How evaluate and tune on various datasets

zhiqic / Rethinking-Counting

[CVPR 2022] Rethinking Spatial Invariance of Convolutional Networks for Object Counting

60 stars 12 forks source link

How evaluate and tune on various datasets #4

Closed adrian-dalessandro closed 1 year ago

adrian-dalessandro commented 1 year ago

I'm having trouble understanding how counting papers evaluate and tune on various datasets. For the ShanghaitechB dataset, there's no given validation set. I'm having trouble following your code, but it seems you are tracking metrics on the test set during training and then saving that model. Are you selecting the best performance directly from the test set during training, or how are you determining the epoch where you will stop? Thank you and amazing paper!

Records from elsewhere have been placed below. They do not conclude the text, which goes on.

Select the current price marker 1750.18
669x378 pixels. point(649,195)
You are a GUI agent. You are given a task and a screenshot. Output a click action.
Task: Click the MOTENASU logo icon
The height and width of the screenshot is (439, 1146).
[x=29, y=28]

zhiqic commented 1 year ago

We have done tests for different epochs to select the best model. This part of the code is not included in the repository. You can add your own. Sorry, it's hard to include all details in one repo.

adrian-dalessandro commented 1 year ago

Thank you for the reply! Are you saying that you split the ShanghaiTech B training set into a training/validation set to determine the best epoch to stop?

I had noticed that you used the C3 crowd counting framework. They share the training curves for each model in the git repository and one thing that I noticed is that the training curves and validation curves were very noisy! How did you get around this when selecting the best epoch? Did you see similar noise during training?